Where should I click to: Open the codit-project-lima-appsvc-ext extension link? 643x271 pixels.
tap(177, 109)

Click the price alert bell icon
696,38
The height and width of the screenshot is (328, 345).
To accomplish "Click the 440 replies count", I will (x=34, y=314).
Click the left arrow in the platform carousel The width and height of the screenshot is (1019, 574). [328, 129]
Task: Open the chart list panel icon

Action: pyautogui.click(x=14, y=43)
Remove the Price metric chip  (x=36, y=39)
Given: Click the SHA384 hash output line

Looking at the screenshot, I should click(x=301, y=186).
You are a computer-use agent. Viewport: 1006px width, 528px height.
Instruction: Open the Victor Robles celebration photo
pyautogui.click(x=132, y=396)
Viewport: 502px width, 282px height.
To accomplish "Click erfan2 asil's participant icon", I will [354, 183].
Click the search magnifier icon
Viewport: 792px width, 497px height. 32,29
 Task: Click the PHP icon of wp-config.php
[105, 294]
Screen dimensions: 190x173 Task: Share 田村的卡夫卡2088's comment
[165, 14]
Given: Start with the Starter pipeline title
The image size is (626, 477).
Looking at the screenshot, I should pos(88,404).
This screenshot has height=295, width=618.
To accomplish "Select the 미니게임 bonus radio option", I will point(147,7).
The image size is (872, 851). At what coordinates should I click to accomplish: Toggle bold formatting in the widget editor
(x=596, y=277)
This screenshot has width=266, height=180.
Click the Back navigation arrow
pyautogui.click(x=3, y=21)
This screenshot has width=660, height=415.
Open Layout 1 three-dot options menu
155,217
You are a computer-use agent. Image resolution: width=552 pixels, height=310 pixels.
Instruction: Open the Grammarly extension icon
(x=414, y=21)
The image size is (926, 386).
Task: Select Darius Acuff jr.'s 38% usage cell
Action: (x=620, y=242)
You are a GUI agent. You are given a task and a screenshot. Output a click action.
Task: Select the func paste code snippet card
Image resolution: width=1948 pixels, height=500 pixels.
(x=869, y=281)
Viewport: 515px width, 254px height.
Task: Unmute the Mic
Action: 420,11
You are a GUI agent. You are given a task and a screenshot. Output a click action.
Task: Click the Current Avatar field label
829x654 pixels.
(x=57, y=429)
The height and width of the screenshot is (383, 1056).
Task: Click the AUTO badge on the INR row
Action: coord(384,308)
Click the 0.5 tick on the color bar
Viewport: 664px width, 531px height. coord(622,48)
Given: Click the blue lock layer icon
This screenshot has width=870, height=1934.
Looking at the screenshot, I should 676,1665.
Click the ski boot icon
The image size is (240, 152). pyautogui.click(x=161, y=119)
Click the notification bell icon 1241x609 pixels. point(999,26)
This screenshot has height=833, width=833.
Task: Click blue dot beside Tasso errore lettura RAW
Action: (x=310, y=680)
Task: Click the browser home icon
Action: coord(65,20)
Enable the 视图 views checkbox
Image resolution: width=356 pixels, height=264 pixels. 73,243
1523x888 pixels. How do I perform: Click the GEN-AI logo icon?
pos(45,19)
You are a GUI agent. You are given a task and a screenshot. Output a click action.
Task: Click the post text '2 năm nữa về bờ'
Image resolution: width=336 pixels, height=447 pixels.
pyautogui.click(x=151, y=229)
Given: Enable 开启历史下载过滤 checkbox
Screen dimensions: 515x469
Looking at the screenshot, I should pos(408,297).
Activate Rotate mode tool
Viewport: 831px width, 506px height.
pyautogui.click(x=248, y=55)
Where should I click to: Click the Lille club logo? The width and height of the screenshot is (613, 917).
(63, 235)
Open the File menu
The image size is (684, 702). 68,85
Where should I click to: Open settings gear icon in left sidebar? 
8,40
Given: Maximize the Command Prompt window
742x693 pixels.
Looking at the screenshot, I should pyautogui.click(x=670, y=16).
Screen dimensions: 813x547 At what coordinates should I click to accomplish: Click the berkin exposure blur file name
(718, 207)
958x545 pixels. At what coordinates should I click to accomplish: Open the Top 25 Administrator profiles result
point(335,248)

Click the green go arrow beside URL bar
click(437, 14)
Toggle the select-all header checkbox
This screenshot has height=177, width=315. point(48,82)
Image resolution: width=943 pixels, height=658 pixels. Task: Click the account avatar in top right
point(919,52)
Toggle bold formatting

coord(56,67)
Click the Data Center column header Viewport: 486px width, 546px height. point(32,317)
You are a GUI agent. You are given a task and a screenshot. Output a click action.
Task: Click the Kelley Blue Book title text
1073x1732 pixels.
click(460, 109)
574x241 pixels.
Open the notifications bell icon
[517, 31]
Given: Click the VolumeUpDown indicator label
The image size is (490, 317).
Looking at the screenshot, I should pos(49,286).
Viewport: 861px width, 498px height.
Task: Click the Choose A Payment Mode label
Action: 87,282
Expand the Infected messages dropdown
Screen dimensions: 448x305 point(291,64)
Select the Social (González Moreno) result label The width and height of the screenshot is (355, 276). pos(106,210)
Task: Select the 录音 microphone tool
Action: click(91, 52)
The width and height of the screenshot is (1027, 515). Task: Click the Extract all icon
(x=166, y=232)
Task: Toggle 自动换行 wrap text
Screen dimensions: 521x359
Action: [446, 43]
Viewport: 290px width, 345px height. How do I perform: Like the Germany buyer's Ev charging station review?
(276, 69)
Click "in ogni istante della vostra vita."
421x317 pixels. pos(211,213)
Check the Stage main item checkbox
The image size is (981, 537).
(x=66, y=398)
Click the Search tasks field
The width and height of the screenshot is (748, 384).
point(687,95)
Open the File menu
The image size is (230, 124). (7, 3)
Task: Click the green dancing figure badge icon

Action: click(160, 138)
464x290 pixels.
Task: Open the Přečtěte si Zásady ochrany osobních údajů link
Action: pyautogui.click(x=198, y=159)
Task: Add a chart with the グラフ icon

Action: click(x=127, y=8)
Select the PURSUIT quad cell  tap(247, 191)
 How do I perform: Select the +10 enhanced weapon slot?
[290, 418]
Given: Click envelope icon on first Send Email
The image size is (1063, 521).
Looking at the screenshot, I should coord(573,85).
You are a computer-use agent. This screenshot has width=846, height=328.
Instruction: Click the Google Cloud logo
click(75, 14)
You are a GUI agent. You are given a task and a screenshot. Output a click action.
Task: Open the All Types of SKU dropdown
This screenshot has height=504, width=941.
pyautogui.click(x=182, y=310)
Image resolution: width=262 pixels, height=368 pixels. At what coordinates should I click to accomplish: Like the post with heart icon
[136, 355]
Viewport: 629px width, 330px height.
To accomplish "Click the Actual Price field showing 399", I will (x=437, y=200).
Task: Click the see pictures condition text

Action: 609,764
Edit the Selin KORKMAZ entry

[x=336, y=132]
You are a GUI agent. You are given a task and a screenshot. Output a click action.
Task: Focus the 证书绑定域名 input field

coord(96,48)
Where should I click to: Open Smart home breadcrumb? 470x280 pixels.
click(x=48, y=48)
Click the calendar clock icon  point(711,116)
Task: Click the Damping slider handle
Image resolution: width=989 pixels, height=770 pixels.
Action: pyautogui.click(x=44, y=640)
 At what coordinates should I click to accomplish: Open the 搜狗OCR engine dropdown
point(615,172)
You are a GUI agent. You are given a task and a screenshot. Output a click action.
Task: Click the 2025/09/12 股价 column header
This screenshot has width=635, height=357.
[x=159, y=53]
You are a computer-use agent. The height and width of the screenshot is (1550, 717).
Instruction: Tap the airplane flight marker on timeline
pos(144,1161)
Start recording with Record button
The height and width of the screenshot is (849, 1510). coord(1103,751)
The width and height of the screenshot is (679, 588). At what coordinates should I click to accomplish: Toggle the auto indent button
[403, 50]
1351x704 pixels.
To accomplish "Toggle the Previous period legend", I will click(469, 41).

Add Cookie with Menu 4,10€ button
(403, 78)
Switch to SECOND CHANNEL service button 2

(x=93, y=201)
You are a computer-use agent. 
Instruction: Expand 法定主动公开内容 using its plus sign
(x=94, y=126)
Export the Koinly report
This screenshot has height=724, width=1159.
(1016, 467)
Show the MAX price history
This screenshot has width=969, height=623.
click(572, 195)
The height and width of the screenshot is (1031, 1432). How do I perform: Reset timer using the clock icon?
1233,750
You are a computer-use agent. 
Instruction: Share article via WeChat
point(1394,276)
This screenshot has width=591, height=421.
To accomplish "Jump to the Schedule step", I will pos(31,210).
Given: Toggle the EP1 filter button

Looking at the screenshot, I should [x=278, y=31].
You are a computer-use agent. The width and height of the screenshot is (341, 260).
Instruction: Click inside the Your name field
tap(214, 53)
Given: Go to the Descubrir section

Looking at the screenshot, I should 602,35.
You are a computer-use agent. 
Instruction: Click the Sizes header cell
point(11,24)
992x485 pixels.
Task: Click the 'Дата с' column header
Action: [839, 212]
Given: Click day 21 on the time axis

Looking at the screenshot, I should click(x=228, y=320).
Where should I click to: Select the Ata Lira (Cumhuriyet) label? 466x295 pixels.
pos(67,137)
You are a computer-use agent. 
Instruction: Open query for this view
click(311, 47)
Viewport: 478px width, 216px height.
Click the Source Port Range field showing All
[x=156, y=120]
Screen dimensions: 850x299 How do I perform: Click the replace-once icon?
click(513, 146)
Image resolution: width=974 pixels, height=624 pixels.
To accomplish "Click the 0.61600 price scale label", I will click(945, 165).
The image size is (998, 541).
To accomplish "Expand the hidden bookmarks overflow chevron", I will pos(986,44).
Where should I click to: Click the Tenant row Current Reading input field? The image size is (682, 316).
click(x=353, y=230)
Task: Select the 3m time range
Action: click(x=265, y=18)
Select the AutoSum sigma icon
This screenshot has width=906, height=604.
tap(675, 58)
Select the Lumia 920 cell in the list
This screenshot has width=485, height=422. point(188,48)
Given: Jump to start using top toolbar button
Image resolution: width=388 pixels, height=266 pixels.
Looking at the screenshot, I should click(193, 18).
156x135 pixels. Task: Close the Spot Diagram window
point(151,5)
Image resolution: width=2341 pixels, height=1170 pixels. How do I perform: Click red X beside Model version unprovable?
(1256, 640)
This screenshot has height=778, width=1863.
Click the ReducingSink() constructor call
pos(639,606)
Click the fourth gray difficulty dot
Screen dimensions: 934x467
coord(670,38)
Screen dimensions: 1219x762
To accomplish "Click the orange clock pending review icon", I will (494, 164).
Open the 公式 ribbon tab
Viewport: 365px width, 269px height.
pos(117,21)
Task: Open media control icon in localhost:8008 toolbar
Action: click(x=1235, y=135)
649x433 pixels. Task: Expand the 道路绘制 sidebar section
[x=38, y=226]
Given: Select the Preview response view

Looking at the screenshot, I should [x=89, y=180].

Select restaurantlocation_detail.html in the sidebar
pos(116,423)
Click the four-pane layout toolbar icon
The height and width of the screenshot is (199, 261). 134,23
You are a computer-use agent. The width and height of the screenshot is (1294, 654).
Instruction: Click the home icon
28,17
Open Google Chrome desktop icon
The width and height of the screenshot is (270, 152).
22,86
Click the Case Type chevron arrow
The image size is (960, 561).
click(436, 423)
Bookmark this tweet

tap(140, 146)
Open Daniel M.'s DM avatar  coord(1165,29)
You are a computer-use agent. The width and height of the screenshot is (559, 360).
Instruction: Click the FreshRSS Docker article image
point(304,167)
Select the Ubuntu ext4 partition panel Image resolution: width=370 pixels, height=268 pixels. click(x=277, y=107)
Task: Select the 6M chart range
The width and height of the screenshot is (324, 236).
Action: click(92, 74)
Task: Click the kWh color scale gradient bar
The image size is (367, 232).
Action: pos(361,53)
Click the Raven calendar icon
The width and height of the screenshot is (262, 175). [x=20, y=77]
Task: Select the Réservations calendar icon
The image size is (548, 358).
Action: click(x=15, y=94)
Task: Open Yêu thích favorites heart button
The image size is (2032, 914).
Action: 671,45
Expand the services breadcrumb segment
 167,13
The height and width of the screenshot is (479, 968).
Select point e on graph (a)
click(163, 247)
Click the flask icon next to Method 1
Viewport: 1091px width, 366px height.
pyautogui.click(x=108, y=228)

**What you have to do**
Copy all the lines from the data above that hold the word "scale".

**Result of the task**
To accomplish "Click the 0.61600 price scale label", I will click(945, 165).
Task: Click the kWh color scale gradient bar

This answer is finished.